Pedoman Pemeriksaan Jaksa Harus Seizin Jaksa Agung Dicabut
ICW sempat duga rencana penerbitan pedoman terkait jaksa Pinangki soal Djoko Tjandra.
REPUBLIKA.CO.ID, JAKARTA -- Kejaksaan Agung (Kejakgung) mencabut pedoman Nomor 7 Tahun 2020 yang mengatur soal pemeriksaan jaksa harus seizin Jaksa Agung.
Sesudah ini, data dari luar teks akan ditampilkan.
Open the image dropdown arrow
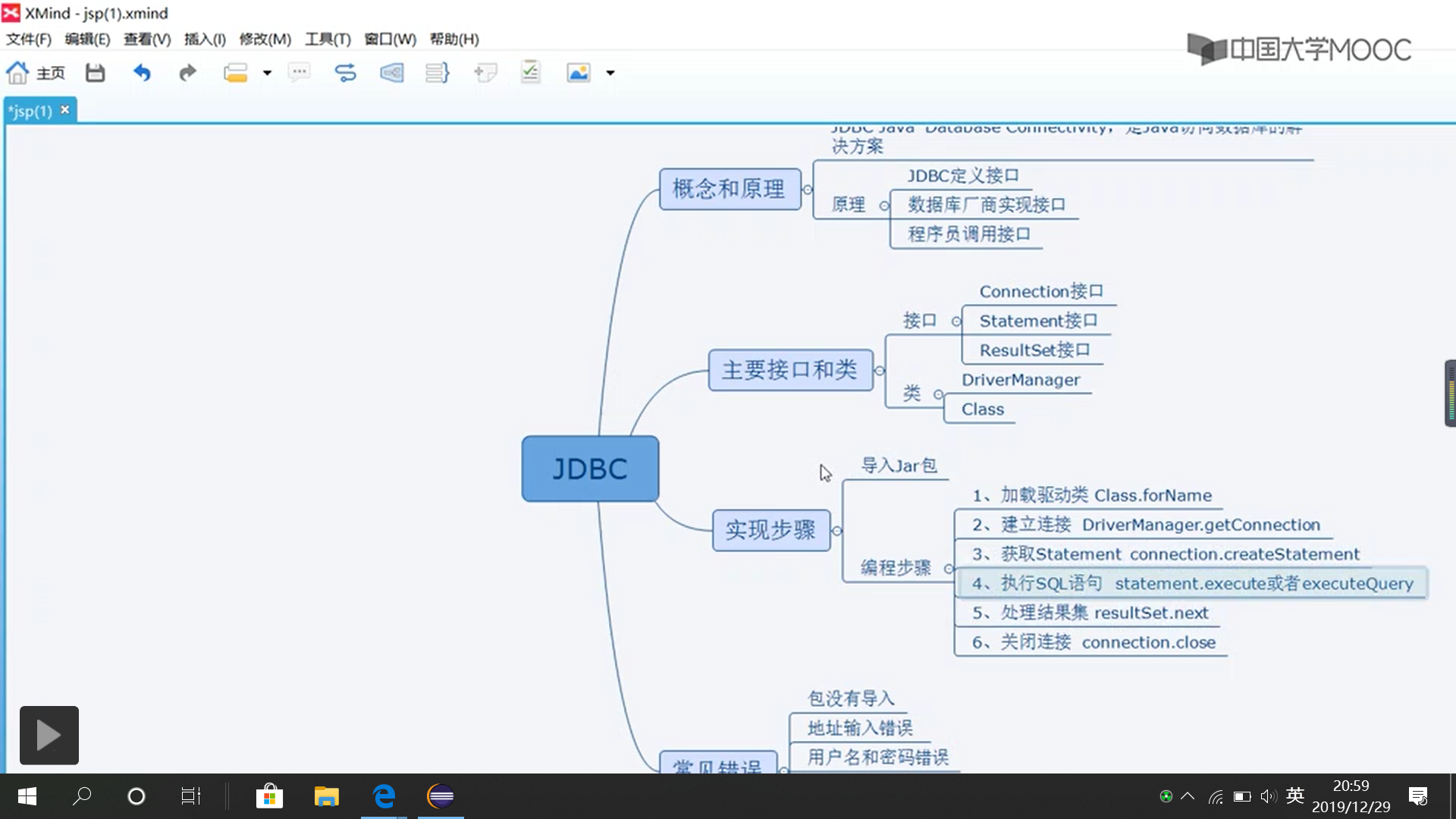 [x=610, y=73]
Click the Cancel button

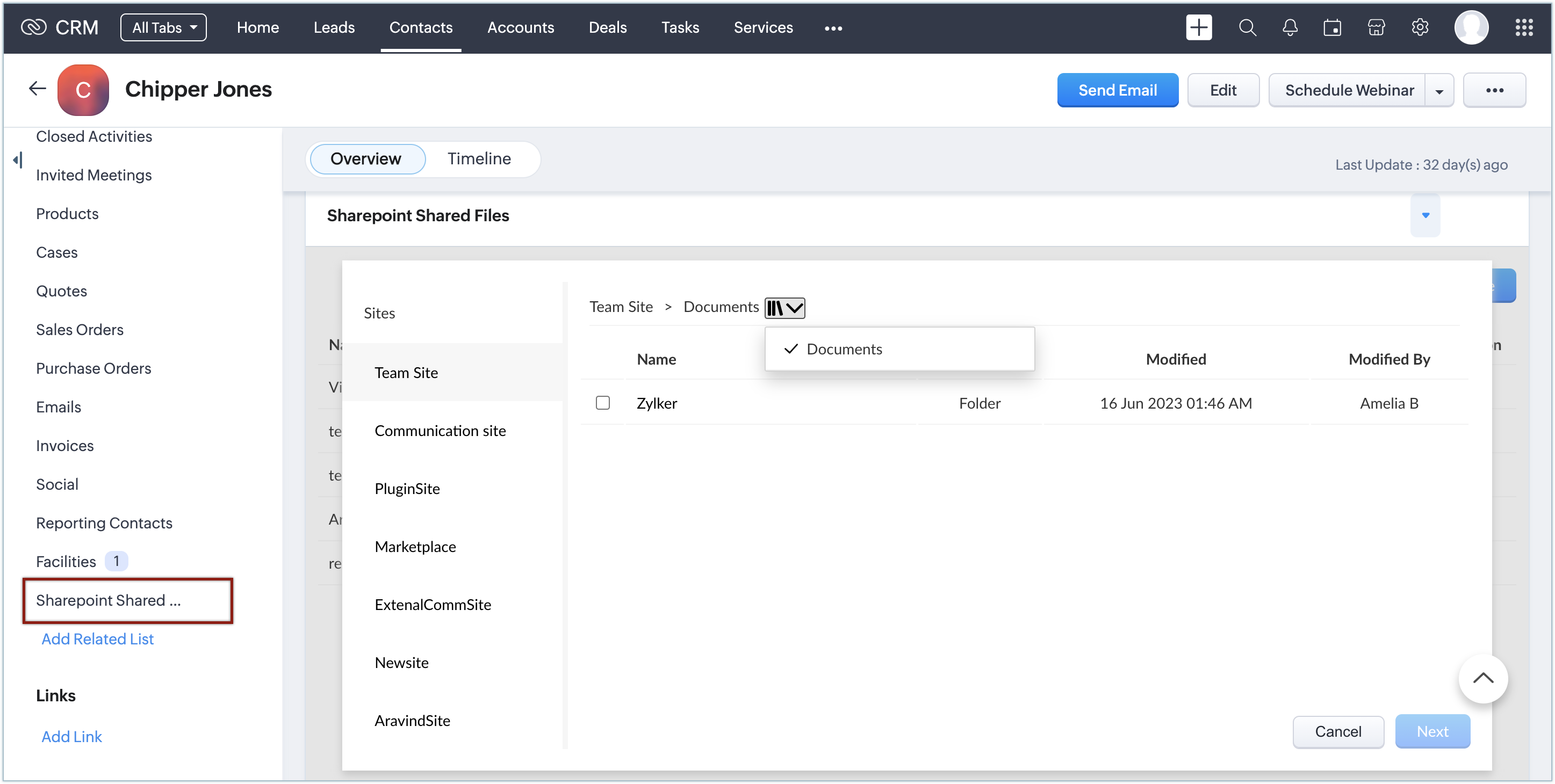point(1338,731)

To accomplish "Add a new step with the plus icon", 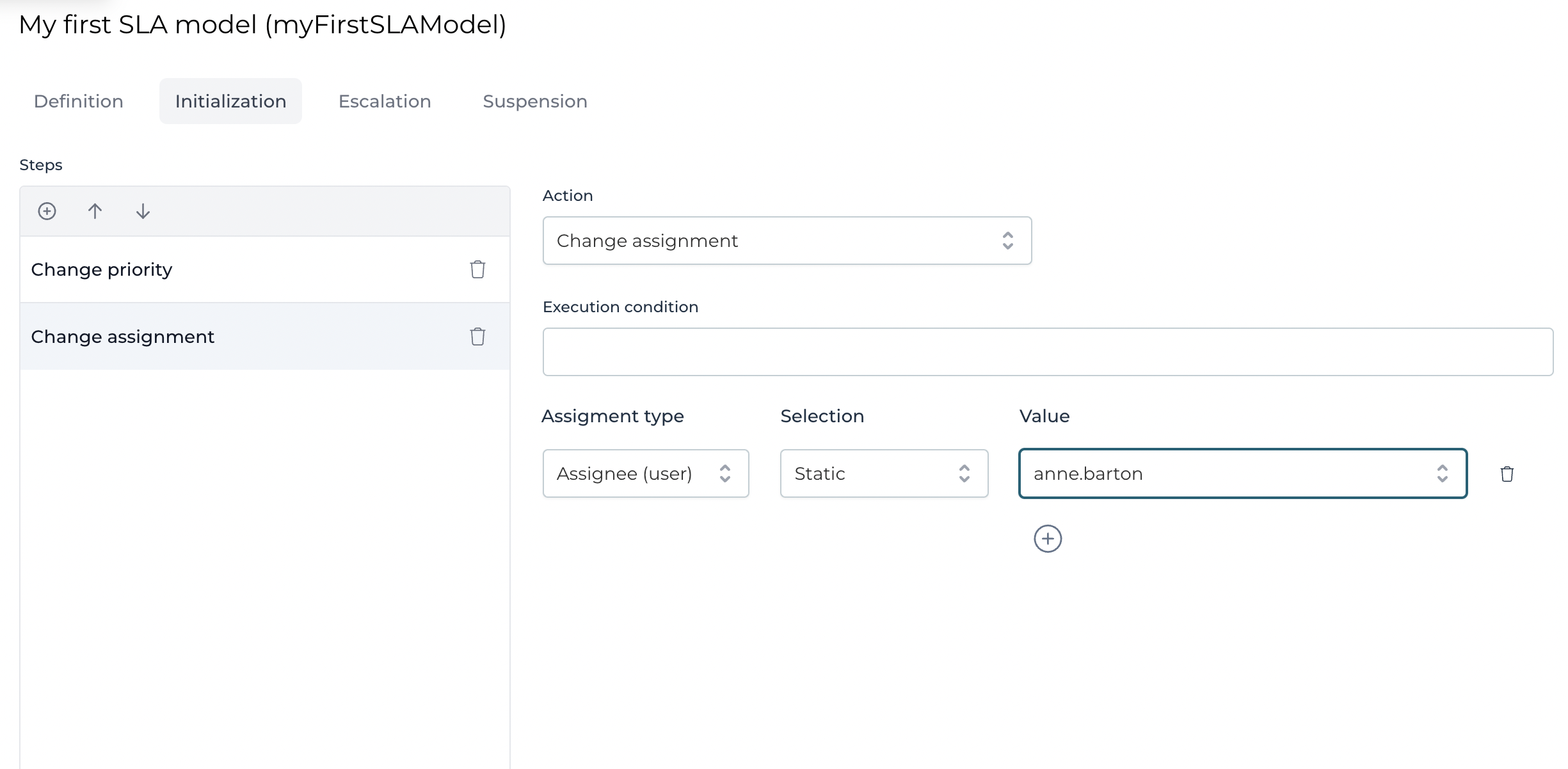I will point(46,211).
Selain pemeriksaan, aturan tersebut mengatur terkait pemberian izin jaksa agung atas pemanggilan, penggeledahan, penangkapan, dan penahanan terhadap jaksa yang diduga melakukan tindak pidana.
Kepala Pusat Penerangan dan Hukum (Kapuspenkum) Kejagung Hari Setiyono mengatakan Jaksa Agung ST Burhanuddin mencabut pedoman tersebut lantaran menimbulkan disharmoni antarbidang tugas. "Apabila diberlakukan saat ini dipandang belum tepat," kata dia dalam keterangannya di Jakarta, Selasa,
Pedoman tersebut sebelumnya untuk memperjelas ketentuan pasal 8 ayat (5) Undang-Undang Nomor 16 Tahun 2004 tentang Kejaksaan RI yang berbunyi "Dalam hal melaksanakan tugas sebagaimana dimaksud pada ayat (4), jaksa diduga melakukan tindak pidana maka pemanggilan, pemeriksaan, penggeledahan, penangkapan dan penahanan terhadap jaksa yang bersangkutan hanya dapat dilakukan atas izin Jaksa Agung". Pasal tersebut dinilai sering menimbulkan interpretasi yang berbeda-beda sehingga diperlukan pedoman pelaksanaan.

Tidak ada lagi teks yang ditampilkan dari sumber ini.